PROBLEM TO SOLVE -
Each line below from the one containing "Screen dimensions: 800x450" through the one containing "Given: Click the" should be output exactly as it stands, and no other line should appear.

SOURCE MATERIAL -
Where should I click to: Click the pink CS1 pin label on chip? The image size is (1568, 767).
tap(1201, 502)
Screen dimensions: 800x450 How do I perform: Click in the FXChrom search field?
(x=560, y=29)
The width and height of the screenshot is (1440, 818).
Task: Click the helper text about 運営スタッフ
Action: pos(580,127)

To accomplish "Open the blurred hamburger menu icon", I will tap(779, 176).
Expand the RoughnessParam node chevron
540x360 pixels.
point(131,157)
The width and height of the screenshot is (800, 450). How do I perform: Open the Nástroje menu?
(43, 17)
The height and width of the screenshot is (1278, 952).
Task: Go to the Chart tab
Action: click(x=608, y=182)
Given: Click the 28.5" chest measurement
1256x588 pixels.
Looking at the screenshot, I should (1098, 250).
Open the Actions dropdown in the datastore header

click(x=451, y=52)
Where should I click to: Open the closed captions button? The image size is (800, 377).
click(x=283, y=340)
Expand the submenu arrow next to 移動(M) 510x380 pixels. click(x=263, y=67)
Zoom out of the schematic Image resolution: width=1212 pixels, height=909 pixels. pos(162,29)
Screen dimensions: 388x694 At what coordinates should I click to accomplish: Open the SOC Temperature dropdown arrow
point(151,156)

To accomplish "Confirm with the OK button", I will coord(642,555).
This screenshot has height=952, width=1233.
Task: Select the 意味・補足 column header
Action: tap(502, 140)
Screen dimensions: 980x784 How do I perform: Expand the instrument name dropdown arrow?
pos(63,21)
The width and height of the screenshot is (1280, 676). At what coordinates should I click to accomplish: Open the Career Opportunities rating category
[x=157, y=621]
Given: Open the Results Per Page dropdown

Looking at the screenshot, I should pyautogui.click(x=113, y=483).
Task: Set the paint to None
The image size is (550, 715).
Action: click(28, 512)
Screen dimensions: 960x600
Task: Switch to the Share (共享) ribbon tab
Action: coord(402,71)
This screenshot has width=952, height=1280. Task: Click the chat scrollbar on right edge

EXERCISE SOLUTION -
Screen dimensions: 800x450 How do I perform: Click in the FXChrom search field?
(x=560, y=29)
The width and height of the screenshot is (1440, 818).
Task: Click the helper text about 運営スタッフ
Action: pos(580,127)

To accomplish "Open the blurred hamburger menu icon", I will tap(779, 176).
Expand the RoughnessParam node chevron
540x360 pixels.
point(131,157)
The width and height of the screenshot is (800, 450). How do I perform: Open the Nástroje menu?
(43, 17)
The height and width of the screenshot is (1278, 952).
Task: Go to the Chart tab
Action: click(x=608, y=182)
Given: Click the 28.5" chest measurement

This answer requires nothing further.